* YOUR OBJECTIVE
A word-for-word copy is needed of the line containing "Select the partially" and every line after it through the end of the records below, leaving out all pictures.
%%
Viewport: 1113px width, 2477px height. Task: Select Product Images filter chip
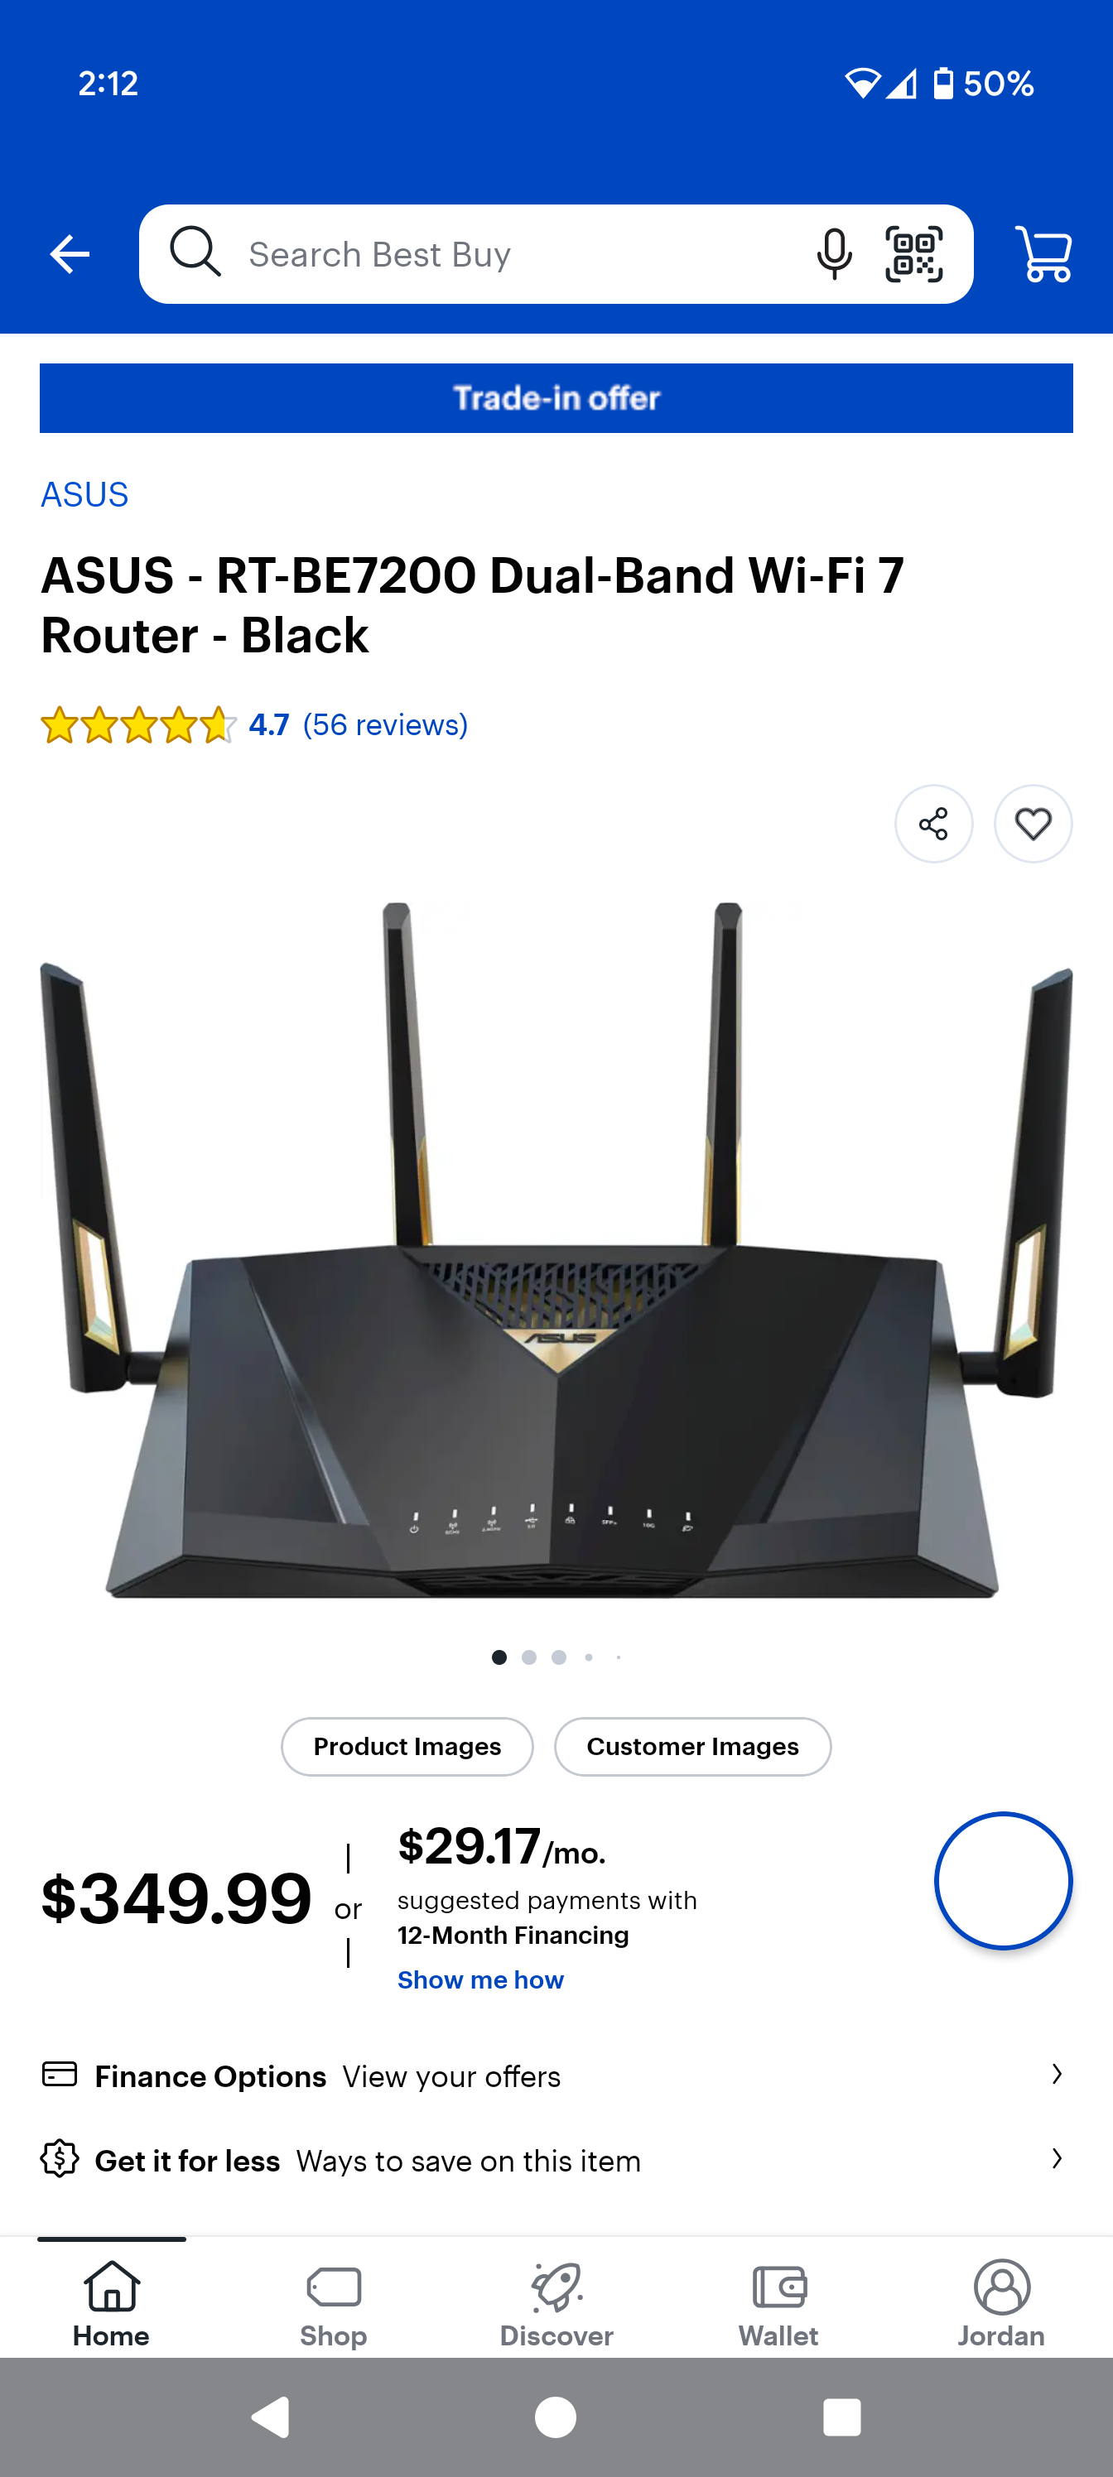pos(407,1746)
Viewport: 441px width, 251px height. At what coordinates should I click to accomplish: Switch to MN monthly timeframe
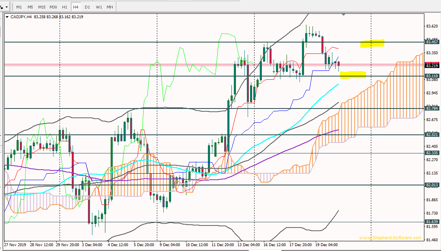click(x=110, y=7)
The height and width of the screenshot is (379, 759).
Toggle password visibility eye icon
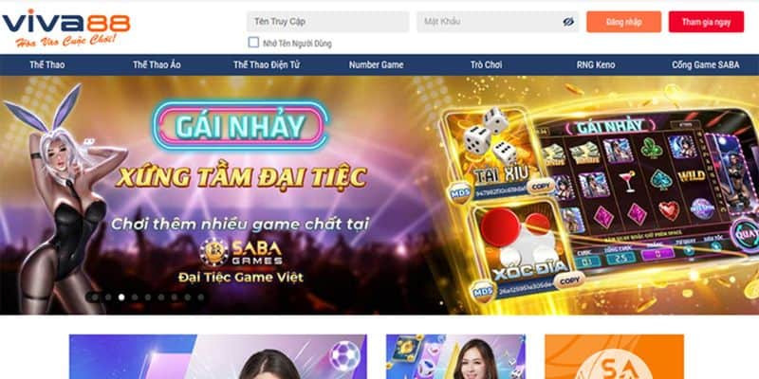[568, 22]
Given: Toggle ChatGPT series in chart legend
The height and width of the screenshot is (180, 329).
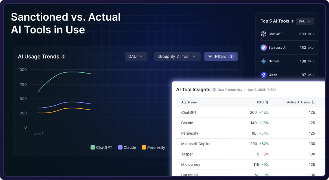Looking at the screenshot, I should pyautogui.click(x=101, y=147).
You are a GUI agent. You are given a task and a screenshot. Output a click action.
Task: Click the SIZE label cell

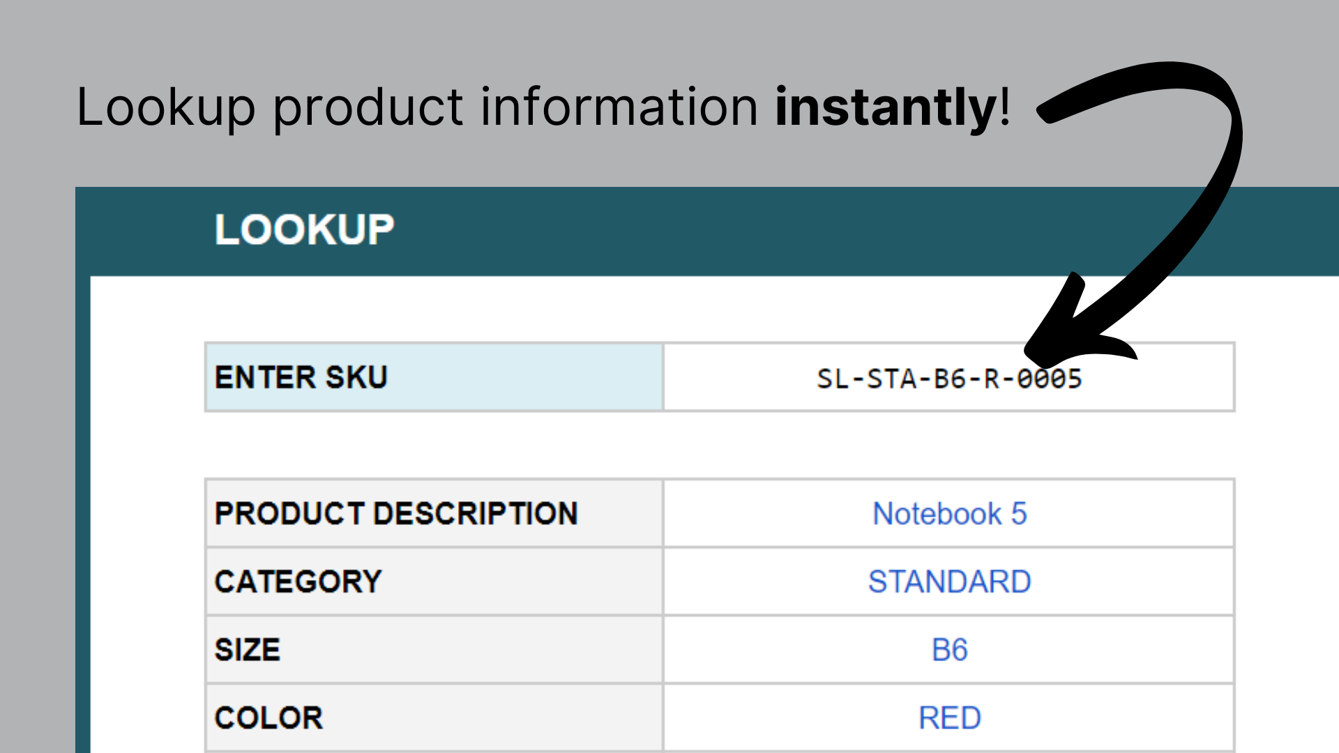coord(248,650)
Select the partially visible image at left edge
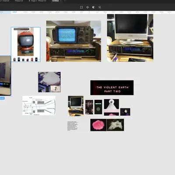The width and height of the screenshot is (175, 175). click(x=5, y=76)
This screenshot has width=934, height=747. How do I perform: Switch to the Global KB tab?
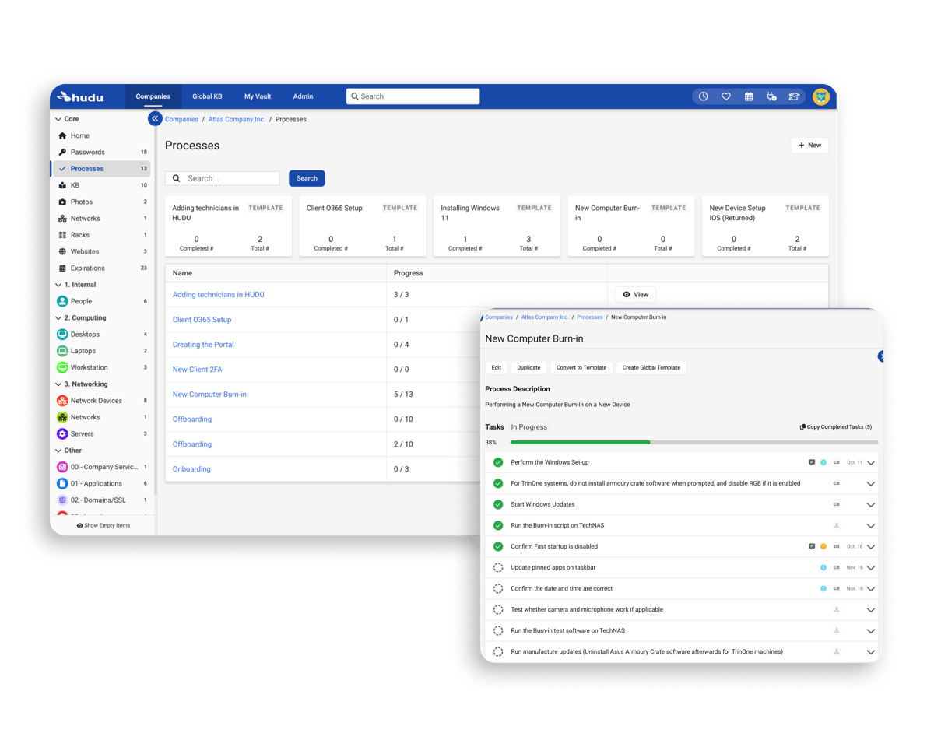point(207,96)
%%
* TASK ANSWER
Select the partially visible image at left edge
The width and height of the screenshot is (175, 175). click(x=5, y=76)
This screenshot has width=934, height=747. How do I perform: Switch to the Global KB tab?
point(207,96)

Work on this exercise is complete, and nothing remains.